This capacity to "transform the past into the future" is the lover's prerogative, though it is a privilege granted by love itself, since "the powers of the eternal are needed at the decisive moment." Moreover, the lover's definitive prowess for transforming time, such that the future and its possibilities are hewn from the very hollows of an empty, apparently accomplished past, is characterized by Kierkegaard as a peculiar type of vision:
That the relationship has reached the breaking-point cannot be seen directly; it can be known only from the angle of the past. But the lover wills not to know the past, for he abides; and to abide is in the direction of the future. Consequently the lover expresses that the relationship which another considers broken is a relationship which has not yet been completed. Although it lacks something, it nevertheless is not for that reason a break. Therefore the whole thing depends upon how the relationship is regarded, and the lover--he abides.

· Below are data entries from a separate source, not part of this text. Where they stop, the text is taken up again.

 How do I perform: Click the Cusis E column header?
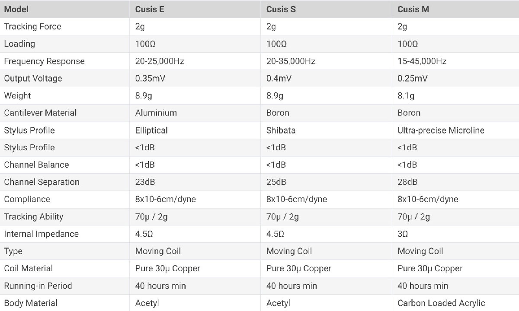150,9
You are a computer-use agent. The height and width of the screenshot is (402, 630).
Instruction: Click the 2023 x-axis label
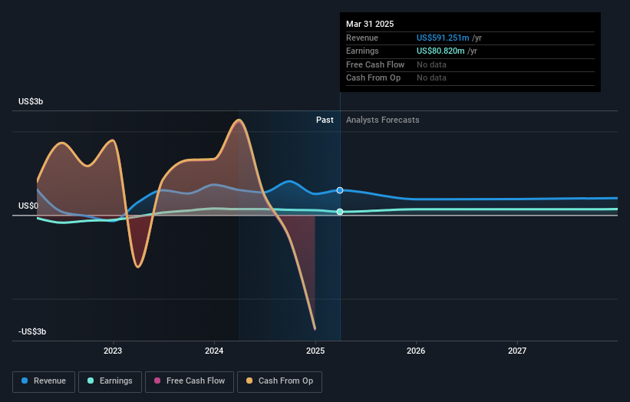click(113, 351)
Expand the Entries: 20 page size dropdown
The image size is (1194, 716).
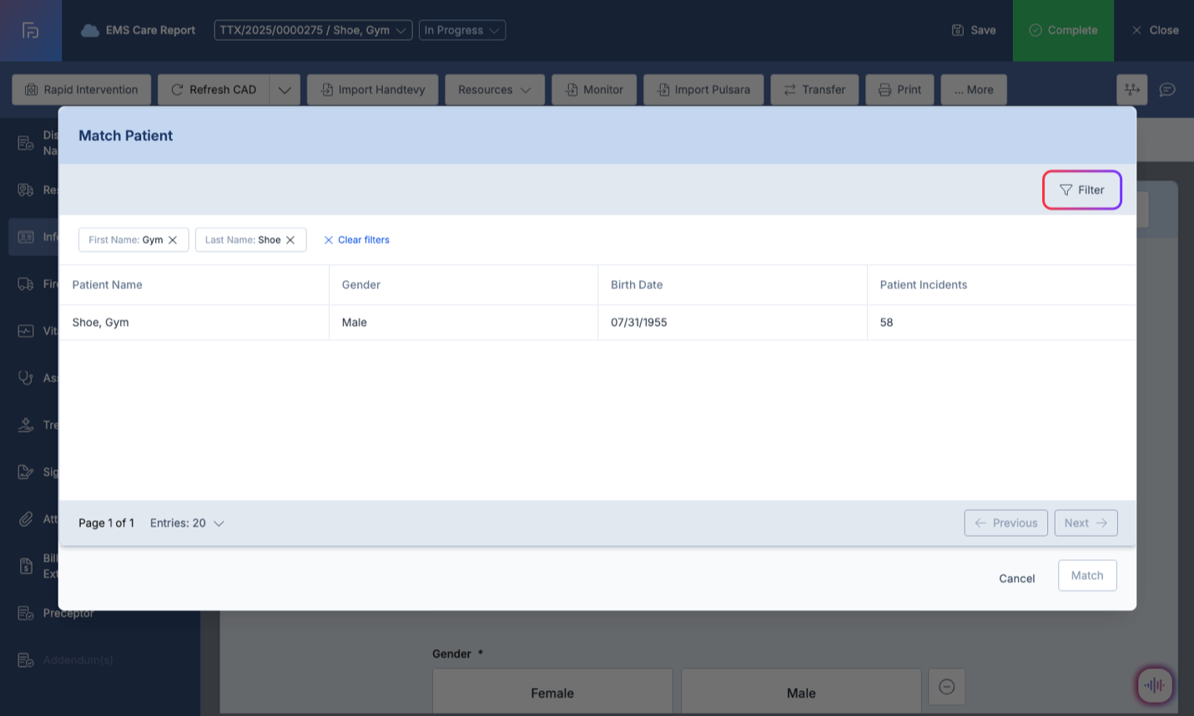coord(188,523)
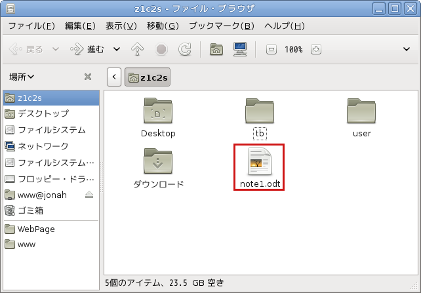Viewport: 421px width, 293px height.
Task: Toggle the path bar left arrow
Action: point(114,77)
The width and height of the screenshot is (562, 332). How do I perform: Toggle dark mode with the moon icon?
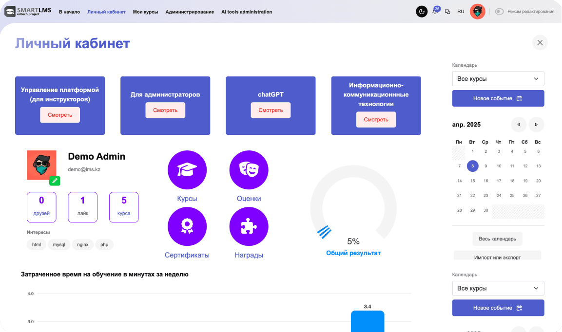pyautogui.click(x=421, y=11)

The lover, then, reconceives the past as a possibility by seeing differently: the lover revises.
This essentially creative faculty, the transmogrification of time by means of a specifically Christian vision, is, in Works of Love, given the visible figure of a waiting. To illustrate that the lover "continually emancipates himself from his knowledge of the past," Kierkegaard employs an image at once visually arresting and moving: "Does the dance cease because one dancer has gone away? In a certain sense. But if the other still remains standing in the posture which expresses a turning towards the one who is not seen, and if you know nothing about the past, then you will say, 'Now the dance will begin just as soon as the other comes, the one who is expected.'" Again, the disappearance of one dancer does, "in a certain sense," conclude the dance. Thought within the horizon of love, however, whereby the past is not "seen," the absence of a dancer signals not the conclusion of the dance but rather its condition of possibility: so long as the remaining dancer maintains the posture of facing where his now missing companion once was, his partner's withdrawal is retemporalized as an advent. The invisible dancer, rather then being lamented for having "gone away," is instead awaited in expectation, the fulfilment of which will be precisely the start of the dance, not its finish. Kierkegaard's dancer who holds his pose is faithful despite having been fled from. Hence he exemplifies the Christian lover's imperative to "[p]ut the past out of the way; drown it in forgetfulness of the eternal by abiding in love: then the end is the beginning and there is no break!"